A friend at work was having some issues with his dev box today, working in video means we're constantly messing around with DirectShow filters, capture devices etc. etc. So things break every now and then and we deal with it like normal _sane_ developers (i'll leave you to think of how thats done).
Today however when we uninstalled a certain capture card software (that shall remain nameless...) he found that almost all his filters and video decompressors were messed with. Attempting to use them in GraphEdit would give the dreaded 'Class Not Registered' error message. So being the cool people we are, we got a copy of
Paul Glagla's Filmerit and had a looksy. To our surprise there were almost 50 broken filters. So naturally we went through and tried to register them manually. But no luck.
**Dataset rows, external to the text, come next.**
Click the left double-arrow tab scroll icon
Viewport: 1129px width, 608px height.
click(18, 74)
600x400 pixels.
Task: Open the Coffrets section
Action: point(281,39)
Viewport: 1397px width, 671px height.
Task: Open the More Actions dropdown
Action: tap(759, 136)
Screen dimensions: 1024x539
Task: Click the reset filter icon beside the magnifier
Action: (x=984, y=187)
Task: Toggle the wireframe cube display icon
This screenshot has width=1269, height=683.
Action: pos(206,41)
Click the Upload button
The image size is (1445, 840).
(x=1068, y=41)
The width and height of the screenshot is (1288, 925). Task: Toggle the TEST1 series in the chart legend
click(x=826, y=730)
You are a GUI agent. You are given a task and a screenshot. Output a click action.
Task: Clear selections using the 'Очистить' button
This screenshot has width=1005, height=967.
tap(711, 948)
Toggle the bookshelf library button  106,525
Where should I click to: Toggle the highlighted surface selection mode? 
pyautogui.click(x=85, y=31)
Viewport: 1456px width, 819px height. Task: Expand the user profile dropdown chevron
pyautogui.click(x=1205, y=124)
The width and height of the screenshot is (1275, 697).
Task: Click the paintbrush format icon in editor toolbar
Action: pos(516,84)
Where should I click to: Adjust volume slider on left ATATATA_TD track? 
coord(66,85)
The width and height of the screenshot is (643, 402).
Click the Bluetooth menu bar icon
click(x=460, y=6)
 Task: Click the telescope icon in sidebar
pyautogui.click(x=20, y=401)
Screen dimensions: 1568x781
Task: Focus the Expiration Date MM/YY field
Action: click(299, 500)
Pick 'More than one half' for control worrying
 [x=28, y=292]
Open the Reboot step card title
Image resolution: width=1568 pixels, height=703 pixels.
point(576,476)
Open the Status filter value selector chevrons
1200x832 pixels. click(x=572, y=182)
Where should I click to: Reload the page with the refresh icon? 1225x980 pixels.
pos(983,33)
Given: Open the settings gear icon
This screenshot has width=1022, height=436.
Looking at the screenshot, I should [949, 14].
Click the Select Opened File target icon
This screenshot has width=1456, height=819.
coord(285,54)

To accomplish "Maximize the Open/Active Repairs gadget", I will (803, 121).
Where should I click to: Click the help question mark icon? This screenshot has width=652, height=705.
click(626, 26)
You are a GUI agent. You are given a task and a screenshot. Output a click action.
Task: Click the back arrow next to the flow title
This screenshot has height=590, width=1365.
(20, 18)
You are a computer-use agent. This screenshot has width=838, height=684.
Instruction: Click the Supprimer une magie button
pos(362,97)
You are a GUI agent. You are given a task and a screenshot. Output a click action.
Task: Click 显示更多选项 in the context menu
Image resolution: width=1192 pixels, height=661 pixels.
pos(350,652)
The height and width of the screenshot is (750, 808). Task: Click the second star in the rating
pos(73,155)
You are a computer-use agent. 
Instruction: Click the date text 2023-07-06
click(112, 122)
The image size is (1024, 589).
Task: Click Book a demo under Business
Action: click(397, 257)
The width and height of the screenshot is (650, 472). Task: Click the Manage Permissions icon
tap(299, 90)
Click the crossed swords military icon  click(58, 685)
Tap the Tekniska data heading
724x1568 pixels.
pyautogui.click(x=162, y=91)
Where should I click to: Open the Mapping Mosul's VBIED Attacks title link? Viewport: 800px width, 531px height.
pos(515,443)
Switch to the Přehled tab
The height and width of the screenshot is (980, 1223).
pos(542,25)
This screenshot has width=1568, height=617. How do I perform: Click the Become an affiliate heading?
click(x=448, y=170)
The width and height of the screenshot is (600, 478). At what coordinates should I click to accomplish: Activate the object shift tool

Then I had a double look at what Filmerit was trying to say (now this screen shot is a reproduction of what happend, not the exact shot from his box!):

Filmerit 3.08 Dialog showing broken filters - caused by me on purpose for 'emulation'.
Notice the 'Server File' has an error, this isnt the 'filter' thats causing it but rather the container itself. The uinstaller had some how managed to unregister a core DirectShow component. Naughty naughty (now do you see why I didnt mention the company name?)!
So now I checked my machine to see which file its meant to goto, turns out its 'qcap.dll' is the culprit (which is in your system32 folder). Register this component and voilla! all those broken filters will be fixed! To be sure, unregister the component first and then force it to be registered again.
C:\>regsvr32.exe /u "C:\Windows\System32\qcap.dll"
C:\>regsvr32.exe "C:\Windows\System32\qcap.dll"
Note, that Filmerit wont fix an issue with DirectShow itself, only for broken filters.